Uh-Oh Here Comes the Easy Part

May 2, 2004
Outside Magazine

Adventure Found, January 1998

Uh-Oh ù Here Comes the Easy Part
When traveling, danger lurks at the most innocuous moments

By Bucky McMahon

The first law of safety for scuba divers, counterintuitive but verified by statistics, has it that most accidents occur on the surface. You're a sitting duck there, an easy target for boat propellers and other divers raining down on you with about 50 pounds of metal strapped to their backs. You learn to get underwater pronto, to where the sharks are, where it's safe.

There's a corollary rule for adventure travel in general. It has to do with down time, with the easy, idle, most benign-seeming activities. My own worst travel-related injury occurred during a river-rafting trip on the Salmon River. We had beached to reconnoiter a tricky bit of water. My opinion about how best to run the rapids being wisely unsought, I decided to do a little bouldering in my river sandals. Ten feet up, a piece of rock came off in my hand and I tested the abrasive properties of shale on human flesh. While I sat in a world of hurt, one of the guides came over. "Looks safe," he said, staring up before glancing pointedly at my feet. "If you have on crampons."

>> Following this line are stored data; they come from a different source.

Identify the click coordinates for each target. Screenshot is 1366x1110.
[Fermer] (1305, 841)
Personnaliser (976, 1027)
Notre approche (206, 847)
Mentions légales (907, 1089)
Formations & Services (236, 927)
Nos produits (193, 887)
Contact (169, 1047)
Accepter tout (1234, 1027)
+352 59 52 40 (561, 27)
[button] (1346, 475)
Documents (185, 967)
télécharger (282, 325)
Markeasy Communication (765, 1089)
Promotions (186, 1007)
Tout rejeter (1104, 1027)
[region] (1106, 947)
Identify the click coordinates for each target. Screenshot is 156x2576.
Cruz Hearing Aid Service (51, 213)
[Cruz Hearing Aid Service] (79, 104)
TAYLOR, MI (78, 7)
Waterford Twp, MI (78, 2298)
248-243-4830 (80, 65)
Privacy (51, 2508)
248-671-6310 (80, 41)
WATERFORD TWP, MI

OK, I was dumb. I should have borne in mind the old proverb about the killing nature of "easy" climbs. When the work seems rote, vigilance slackens, mistakes occur, and, sometimes, widows are made. Ask the hiker who, gazing back at the hazardous terrain he has just conquered, steps into a cattle grate and breaks his ankle. Or the trekker who, videotaping the final moments of a successful safari, tumbles into a road-construction ditch. They now understand this essential law of adventure travel safety: "The dangerous part is past, so prepare yourself."

"We're in Alaska, flying to the start of a raft trip with one of the best pilots in the bush. He's an older gentleman, though, so he tends to doze off. We're in the backseat and we see him rest his right hand on the dash. Then his eyes close and he starts to nod off. We're about to panic when his hand slides off the dash and he jolts awake. That was his system for waking himself up. I hope it keeps working."